Но девочку киборгами в детстве пугали — нельзя ей сразу всё показывать, пусть очухается и поймёт, что к чему, думаю.
Посидели душевно. Как в старые времена, пока нарисованный костерок не догорел — она про свою провинцию рассказывала, я байки травил — врал, понятно, чтобы шло позанимательнее. Потом ей постельку раскрыл из рабочего кресла — без никаких, я киборг, а она — порядочная девица. И профилактику запустил, только когда она уснула. Смущают непривычный люд разъёмы в башке, что поделаешь.
Связь заблокировал. А что, думаю, кто-нибудь ещё вломится в честный дом среди ночи, перепугает барышню-то… живые — они нервные, хрупкие… Ну, как в воду глядел!

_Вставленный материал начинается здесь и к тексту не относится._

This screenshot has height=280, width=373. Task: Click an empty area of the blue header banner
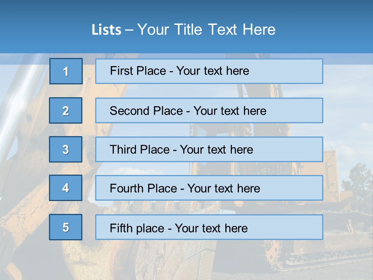tap(330, 23)
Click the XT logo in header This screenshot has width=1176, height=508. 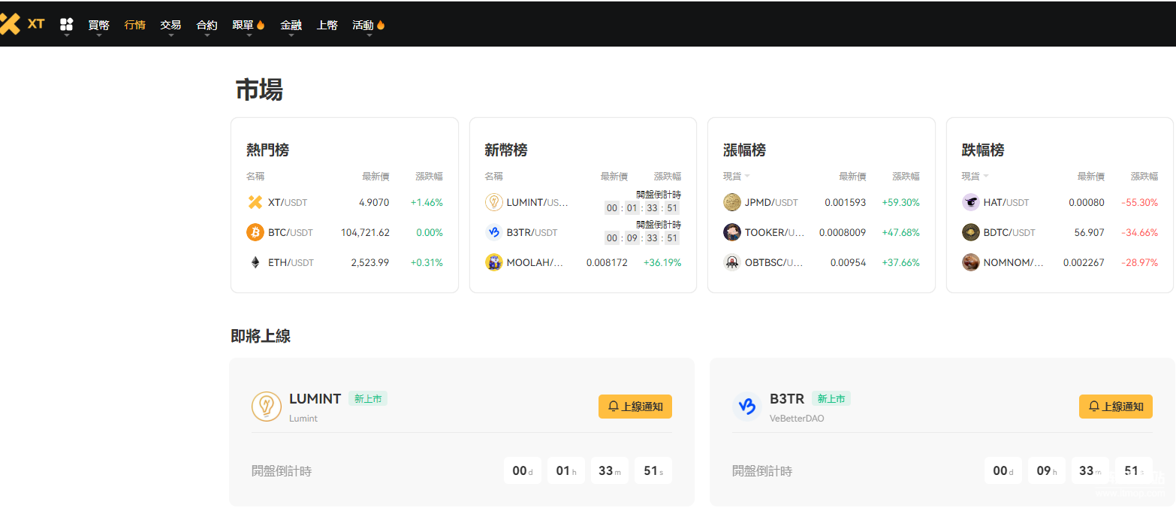[x=22, y=24]
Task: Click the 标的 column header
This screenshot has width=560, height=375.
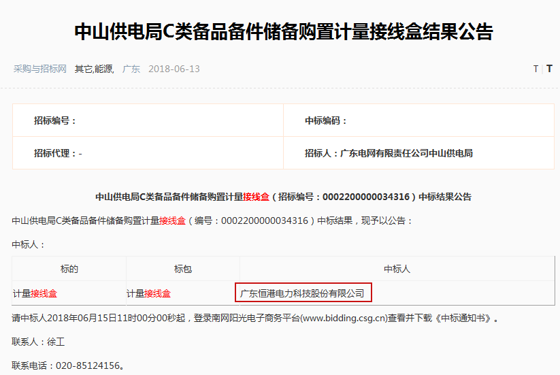Action: (x=69, y=269)
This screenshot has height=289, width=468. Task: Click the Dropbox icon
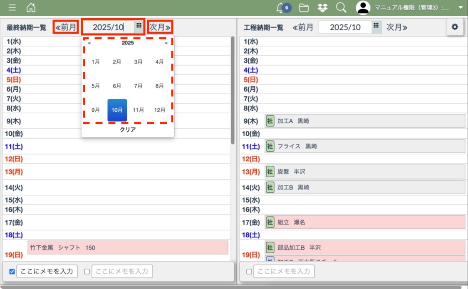pos(322,7)
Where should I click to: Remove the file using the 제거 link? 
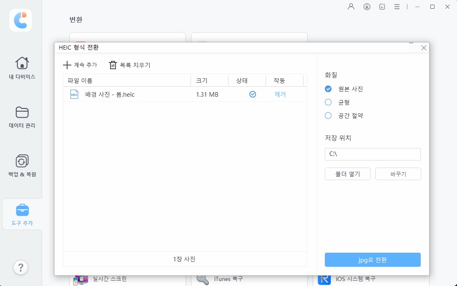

Дэну под утро занадобилось что-то перетереть. А у меня доступ закрыт. Он и занервничал, не хуже живого — старые товарищи, вроде, да ещё и, как бы сказать, подельники. Мало ли что.
И разбудили мою Делию колокольчики от входной двери: семи часов нет, а нашим друганам уже не спится, такая бодрость спозаранок — куда с добром-то!
А она только и спросила:
— А твои друзья ведь тоже киборги? — сделала вид, что ей это всё равно. А на деле-то Мида её перепугала куда больше, чем я. Она же восхитилась, Мида — и тут же начала давать советы, а Мидины советы живой барышне — как сигарета бензобаку.
Я даже встрял, хоть и негоже встревать, когда дамы щебечут.
— Мида, — говорю, — душа моя, ты не наседай. Дай человеку оглядеться.
— Ах, — говорит, — Делия — такая миленькая, я ведь тоже когда-то была такой свежей незабудкой, прямо слёзы выступают, как вспомню. Девочке до апгрейда хоть паричок нужен, да и про ножки бы нехудо подумать, а то — такая честная бедность, что можно от жалости заплакать…
И то сказать, поглядишь на них обеих — так вылитая старинная картина «Опыт и невинность», прямо не знаешь, то ли ржать, то ли смущаться.
А самое главное что: я ведь понимаю всё. Делия-то, цыплёночек — провинциалочка, без профессии, без связей, без образования. Мадам Фряк её чуть не продали с потрохами; не займись я её будущим, так и будущего никакого не будет. Первый встречный сутенёр приберёт к рукам… дорого пойдёт, пока живая. А потом сделают из неё некроморфа или биомеханическую шалаву, вроде Миды — и пиши пропало.
Вот и выходит, что нет у неё тут никого, кроме меня. Такие делишки.
Делия на Миду поглядела опасливо и говорит:
— Ладно, я, наверное, пойду уже?
— Ага, — говорю. — Нету такого места, куда ты можешь спокойно пойти. Разве что — обратно в провинцию, может быть, но я бы и за твою маменьку, задрыгу жизни, не поручился: один раз попыталась тебя продать, и другой раз попытается. Ты не смотри, что мы — нелегальные машины и тупое бычьё: тебе сейчас иной живой хахаль опаснее, чем биомеханический вышибала.
Наивненькая-то она наивненькая, но не дурочка. Всё, похоже, оценила и взвесила. И кивнула.
— А я тебя не стесню? — говорит. То ли мне показалось, то ли ей полегчало чуток.
А я сделал старорежимный жест, олигарховский такой.
— Чего, — говорю, — у меня в берлоге места мало? Другие двадцатиметровую капсулу считают невесть каким богатством. Ты тут располагайся, не дёргайся — все свои, нашим доверять можно. Ни я, ни дружки мои тебя обижать не станем.